*WORK TO COMPLETE:* Looking at the data below, count the lines that contain the string "link". Write only the total.

(Collected data entries)
__________
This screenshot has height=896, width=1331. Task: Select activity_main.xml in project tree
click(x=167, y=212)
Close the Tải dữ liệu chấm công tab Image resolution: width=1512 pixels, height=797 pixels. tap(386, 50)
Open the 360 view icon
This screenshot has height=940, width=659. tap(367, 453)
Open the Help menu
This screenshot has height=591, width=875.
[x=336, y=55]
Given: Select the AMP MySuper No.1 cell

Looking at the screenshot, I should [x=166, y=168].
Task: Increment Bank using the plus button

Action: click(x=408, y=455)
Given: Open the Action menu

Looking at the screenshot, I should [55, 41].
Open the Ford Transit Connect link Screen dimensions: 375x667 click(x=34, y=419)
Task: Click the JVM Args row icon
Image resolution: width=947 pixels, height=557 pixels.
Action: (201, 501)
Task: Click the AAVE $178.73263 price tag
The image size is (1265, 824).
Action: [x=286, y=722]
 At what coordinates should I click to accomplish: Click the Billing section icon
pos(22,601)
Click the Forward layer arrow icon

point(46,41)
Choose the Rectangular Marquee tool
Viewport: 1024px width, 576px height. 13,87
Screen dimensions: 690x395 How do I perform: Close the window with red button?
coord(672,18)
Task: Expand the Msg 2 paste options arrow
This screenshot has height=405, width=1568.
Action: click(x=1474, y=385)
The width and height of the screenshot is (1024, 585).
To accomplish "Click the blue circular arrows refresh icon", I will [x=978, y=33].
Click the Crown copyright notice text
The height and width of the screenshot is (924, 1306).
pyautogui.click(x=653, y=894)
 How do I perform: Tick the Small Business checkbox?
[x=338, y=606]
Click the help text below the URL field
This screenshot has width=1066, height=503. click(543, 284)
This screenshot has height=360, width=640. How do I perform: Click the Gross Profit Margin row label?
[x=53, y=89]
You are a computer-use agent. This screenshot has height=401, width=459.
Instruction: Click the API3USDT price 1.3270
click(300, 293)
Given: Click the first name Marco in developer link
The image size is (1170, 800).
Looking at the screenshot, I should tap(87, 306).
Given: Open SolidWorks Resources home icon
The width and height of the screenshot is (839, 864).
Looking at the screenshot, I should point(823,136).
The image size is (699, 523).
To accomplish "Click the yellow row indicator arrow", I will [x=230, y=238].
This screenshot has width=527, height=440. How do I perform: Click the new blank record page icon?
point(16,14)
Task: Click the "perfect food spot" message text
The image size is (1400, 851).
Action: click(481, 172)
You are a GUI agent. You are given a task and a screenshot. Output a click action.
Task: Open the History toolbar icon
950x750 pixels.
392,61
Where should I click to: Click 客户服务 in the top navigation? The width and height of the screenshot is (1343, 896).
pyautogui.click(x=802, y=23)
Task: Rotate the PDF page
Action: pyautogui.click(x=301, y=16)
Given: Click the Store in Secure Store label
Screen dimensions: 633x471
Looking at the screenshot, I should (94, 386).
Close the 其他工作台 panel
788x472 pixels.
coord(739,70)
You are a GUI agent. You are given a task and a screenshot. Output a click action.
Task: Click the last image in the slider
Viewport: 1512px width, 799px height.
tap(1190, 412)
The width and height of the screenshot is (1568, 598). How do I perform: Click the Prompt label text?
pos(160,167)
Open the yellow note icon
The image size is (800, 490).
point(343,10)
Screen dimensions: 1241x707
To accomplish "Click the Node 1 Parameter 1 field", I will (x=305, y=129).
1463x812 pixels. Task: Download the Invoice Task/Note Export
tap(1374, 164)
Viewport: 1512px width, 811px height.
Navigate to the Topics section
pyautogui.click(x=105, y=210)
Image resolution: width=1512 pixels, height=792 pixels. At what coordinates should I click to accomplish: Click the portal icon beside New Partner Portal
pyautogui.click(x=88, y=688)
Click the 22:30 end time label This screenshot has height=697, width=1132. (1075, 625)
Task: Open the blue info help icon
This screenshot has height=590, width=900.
__________
*WORKED SOLUTION:* 2